For the Wild, an ugly start to a stretch of 13 of 18 on home ice (five of six before the All-Star break).
This Wild stretch of mostly winning hockey began Nov. 19 after the Wild blew a 2-0 lead to lose 3-2 to the Colorado Avalanche at Xcel Energy Center. That happened again tonight against the New Jersey Devils, only this time, the Wild actually regained a one-goal lead 9:08 into the third on Erik Haula's first goal in eight games.
But in only 22 seconds, that lead was gone as Kyle Palmieri jammed home the equalizer.
From there, the Wild was playing mindless hockey, and Bruce Boudreau basically said as much. He used the words "dumb" or "stupid" a handful of times in his presser.

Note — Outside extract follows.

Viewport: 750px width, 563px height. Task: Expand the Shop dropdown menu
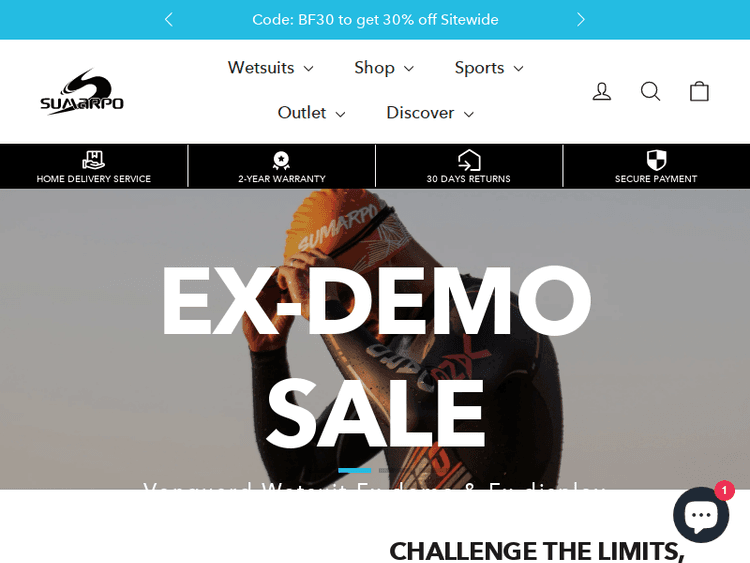384,68
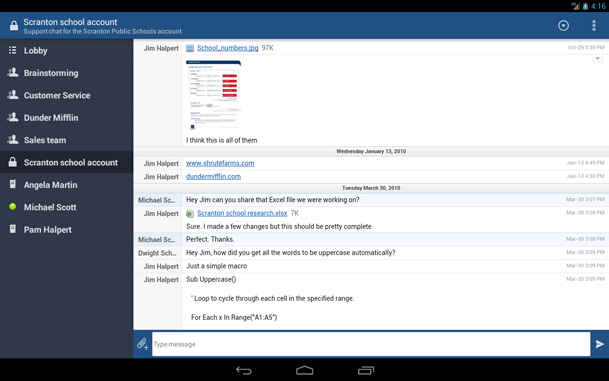Viewport: 609px width, 381px height.
Task: Open private chat with Michael Scott
Action: coord(66,207)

After I got my eyeglasses back – yes, they flew over the press box into a guy's bag of peanuts in the club level (not kidding) during the second intermission (thanks Carly Peters, who went to retrieve them during the third period), I couldn't believe the reckless hockey I was seeing.
"It was stupid," Boudreau said.
Defensemen, including twice Matt Dumba with the game tied, pinching in trying to save 50-50 pucks with nobody behind him like he did often in Chicago. Constantly losing its third forward high, as the Zach Parise-Eric Staal-Jason Pominville line did before the winning goal. So disenchanted with those three, they didn't see the ice with the Wild searching for a goal in the last two minutes.
One reason why it was unwise is because the Wild was forced to play the final 35 minutes and maybe beyond if this thing got to overtime without defenseman Jonas Brodin, who broke a finger.